[Begin Input for this task]

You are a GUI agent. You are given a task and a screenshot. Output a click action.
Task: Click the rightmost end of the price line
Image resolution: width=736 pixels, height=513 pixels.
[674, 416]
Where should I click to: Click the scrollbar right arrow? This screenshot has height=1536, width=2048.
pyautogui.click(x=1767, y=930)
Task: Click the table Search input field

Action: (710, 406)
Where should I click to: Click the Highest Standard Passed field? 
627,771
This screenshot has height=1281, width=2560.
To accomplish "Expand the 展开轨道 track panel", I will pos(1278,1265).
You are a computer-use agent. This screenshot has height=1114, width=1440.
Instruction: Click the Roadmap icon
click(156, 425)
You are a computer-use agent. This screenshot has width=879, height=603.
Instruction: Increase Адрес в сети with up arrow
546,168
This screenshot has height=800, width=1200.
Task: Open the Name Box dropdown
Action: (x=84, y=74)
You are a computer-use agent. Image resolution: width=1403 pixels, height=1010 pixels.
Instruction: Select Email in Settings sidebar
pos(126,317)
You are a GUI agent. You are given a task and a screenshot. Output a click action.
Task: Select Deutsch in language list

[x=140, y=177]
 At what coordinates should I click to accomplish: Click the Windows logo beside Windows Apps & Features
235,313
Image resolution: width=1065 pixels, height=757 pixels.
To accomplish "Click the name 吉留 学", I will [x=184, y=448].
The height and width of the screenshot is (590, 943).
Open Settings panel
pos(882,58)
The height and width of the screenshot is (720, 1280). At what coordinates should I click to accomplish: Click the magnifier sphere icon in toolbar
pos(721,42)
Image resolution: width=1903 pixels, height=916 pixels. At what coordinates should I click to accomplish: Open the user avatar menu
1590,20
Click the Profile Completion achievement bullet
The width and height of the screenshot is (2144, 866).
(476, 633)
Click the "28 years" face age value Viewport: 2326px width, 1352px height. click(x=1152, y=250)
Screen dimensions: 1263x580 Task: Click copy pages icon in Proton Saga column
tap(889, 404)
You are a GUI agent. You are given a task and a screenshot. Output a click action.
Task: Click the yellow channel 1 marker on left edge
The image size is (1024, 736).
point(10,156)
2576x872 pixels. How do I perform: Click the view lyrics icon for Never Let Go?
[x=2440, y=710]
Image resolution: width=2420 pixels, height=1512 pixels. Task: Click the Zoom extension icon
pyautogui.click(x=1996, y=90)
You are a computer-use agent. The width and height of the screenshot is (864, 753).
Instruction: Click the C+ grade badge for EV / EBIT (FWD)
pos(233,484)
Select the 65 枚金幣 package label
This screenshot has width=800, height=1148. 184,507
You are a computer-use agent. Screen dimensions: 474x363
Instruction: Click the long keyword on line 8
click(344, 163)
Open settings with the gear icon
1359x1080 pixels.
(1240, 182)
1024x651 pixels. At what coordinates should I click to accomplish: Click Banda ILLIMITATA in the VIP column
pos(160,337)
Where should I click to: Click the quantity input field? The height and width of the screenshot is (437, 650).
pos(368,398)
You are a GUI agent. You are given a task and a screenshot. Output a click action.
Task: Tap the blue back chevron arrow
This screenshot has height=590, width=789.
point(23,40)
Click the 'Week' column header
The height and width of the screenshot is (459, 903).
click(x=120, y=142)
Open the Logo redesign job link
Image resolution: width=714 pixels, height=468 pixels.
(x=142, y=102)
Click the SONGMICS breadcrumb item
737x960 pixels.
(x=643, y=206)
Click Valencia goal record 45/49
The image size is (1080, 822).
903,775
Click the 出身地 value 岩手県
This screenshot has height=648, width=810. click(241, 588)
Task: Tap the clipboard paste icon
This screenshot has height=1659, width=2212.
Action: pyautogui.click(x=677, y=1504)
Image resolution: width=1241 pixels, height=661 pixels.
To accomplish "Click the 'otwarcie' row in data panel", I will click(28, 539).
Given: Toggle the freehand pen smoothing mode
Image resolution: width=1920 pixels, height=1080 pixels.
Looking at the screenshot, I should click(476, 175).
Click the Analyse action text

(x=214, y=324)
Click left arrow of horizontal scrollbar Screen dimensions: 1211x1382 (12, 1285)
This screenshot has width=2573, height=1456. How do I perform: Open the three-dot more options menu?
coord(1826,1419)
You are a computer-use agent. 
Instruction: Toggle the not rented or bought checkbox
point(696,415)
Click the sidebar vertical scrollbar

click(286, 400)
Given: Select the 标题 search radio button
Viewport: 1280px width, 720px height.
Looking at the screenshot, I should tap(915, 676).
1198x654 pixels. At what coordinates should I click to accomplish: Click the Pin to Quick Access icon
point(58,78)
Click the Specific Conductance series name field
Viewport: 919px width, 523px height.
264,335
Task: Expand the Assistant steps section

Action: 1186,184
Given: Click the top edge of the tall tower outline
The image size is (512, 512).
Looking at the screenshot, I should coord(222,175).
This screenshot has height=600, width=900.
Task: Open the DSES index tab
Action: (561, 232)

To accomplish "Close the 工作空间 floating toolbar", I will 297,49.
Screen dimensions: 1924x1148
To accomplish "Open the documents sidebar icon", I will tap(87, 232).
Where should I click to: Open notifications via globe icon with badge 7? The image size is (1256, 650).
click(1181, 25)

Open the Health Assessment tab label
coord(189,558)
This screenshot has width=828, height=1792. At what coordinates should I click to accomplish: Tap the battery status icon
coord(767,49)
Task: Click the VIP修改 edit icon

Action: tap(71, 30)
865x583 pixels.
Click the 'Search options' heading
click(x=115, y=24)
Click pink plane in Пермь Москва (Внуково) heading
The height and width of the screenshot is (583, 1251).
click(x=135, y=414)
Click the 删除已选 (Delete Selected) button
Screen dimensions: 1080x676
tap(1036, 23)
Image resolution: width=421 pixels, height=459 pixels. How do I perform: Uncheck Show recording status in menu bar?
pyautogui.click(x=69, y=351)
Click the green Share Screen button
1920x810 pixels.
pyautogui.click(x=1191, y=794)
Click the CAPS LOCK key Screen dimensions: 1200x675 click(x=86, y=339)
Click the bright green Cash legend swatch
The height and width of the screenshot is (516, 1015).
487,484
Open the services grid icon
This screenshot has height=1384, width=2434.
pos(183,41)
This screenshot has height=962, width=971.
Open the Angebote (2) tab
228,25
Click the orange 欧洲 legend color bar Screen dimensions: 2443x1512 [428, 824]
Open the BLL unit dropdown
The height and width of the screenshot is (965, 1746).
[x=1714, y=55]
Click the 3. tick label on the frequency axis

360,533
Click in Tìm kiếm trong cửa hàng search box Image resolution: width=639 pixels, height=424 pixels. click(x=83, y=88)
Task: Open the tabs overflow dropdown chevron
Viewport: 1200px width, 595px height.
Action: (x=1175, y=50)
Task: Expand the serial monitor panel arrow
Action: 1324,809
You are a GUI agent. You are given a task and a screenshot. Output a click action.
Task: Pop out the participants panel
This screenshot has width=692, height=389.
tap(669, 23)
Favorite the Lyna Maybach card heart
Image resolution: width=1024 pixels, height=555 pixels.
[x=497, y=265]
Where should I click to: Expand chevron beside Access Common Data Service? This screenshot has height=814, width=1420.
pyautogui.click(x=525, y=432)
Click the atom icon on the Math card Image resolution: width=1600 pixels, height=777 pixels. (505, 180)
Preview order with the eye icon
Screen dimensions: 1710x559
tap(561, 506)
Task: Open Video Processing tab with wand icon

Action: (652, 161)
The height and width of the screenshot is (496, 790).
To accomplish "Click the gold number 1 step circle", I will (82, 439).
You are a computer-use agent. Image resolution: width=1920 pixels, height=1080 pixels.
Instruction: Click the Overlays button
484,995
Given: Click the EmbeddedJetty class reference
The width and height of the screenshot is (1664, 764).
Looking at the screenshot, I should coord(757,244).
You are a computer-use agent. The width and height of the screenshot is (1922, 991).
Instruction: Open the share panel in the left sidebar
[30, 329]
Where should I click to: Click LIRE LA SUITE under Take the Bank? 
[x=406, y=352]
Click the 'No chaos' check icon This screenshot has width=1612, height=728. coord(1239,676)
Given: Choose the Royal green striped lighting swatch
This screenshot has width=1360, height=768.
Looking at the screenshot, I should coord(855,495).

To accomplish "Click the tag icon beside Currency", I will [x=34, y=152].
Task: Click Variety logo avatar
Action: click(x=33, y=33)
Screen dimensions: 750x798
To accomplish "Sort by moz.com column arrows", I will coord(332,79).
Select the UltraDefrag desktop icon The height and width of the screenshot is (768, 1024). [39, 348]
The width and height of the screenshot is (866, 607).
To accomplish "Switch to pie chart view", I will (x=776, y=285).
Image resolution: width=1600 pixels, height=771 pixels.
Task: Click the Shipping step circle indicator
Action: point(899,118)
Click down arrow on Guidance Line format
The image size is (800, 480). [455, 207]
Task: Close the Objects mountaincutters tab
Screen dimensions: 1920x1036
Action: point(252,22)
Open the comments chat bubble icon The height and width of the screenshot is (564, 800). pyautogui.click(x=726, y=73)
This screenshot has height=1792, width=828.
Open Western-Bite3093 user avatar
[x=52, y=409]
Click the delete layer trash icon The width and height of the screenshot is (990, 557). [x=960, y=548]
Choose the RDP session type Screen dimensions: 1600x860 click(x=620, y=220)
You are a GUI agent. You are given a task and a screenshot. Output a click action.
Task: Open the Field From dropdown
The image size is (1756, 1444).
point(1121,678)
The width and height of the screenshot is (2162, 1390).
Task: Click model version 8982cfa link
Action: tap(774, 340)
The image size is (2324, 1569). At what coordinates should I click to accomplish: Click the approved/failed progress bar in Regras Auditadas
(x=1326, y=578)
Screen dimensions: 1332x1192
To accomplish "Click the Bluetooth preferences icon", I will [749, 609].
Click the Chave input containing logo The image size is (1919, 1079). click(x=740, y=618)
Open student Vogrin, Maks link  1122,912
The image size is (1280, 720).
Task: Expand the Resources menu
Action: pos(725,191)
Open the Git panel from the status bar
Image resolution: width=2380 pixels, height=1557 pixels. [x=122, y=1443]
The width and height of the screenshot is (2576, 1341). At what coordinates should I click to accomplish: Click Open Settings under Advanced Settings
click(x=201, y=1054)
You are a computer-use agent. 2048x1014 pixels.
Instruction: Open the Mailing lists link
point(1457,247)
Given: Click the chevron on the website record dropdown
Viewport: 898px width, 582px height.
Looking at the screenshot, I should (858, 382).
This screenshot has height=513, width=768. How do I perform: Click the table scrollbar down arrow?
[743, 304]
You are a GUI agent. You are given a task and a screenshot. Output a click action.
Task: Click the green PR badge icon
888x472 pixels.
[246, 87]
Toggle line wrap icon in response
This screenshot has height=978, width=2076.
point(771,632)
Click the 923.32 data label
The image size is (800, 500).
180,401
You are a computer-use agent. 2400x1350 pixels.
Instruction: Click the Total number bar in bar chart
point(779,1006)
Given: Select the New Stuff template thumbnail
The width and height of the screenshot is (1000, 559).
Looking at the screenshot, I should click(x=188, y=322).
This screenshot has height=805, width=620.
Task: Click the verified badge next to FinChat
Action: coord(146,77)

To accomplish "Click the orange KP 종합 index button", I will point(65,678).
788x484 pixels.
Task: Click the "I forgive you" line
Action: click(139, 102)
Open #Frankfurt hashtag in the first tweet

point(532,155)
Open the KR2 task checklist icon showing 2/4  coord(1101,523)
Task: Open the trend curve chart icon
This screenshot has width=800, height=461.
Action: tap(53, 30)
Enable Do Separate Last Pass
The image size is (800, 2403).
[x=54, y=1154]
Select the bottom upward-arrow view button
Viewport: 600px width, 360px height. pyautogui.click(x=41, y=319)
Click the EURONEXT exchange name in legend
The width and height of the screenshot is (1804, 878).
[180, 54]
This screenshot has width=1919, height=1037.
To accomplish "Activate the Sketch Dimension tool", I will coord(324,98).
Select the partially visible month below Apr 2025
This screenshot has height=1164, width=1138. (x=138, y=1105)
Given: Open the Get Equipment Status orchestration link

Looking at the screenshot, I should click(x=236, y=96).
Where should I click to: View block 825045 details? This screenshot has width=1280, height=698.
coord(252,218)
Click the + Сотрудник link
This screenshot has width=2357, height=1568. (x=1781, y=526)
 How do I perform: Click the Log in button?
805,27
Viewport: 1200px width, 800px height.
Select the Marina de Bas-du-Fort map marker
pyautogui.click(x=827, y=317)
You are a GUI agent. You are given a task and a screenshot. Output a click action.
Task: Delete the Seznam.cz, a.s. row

[End Input for this task]

**Written request**
Recast the lines from the beginning of the records up to and including the line containing "Action: (x=84, y=74)" as a JSON list of strings, one string per line and with blank lines omitted.

**Task output**
[
  "You are a GUI agent. You are given a task and a screenshot. Output a click action.",
  "Task: Click the rightmost end of the price line",
  "Image resolution: width=736 pixels, height=513 pixels.",
  "[674, 416]",
  "Where should I click to: Click the scrollbar right arrow? This screenshot has height=1536, width=2048.",
  "pyautogui.click(x=1767, y=930)",
  "Task: Click the table Search input field",
  "Action: (710, 406)",
  "Where should I click to: Click the Highest Standard Passed field? ",
  "627,771",
  "This screenshot has height=1281, width=2560.",
  "To accomplish \"Expand the 展开轨道 track panel\", I will pos(1278,1265).",
  "You are a computer-use agent. This screenshot has height=1114, width=1440.",
  "Instruction: Click the Roadmap icon",
  "click(156, 425)",
  "You are a computer-use agent. This screenshot has width=879, height=603.",
  "Instruction: Increase Адрес в сети with up arrow",
  "546,168",
  "This screenshot has height=800, width=1200.",
  "Task: Open the Name Box dropdown",
  "Action: (x=84, y=74)"
]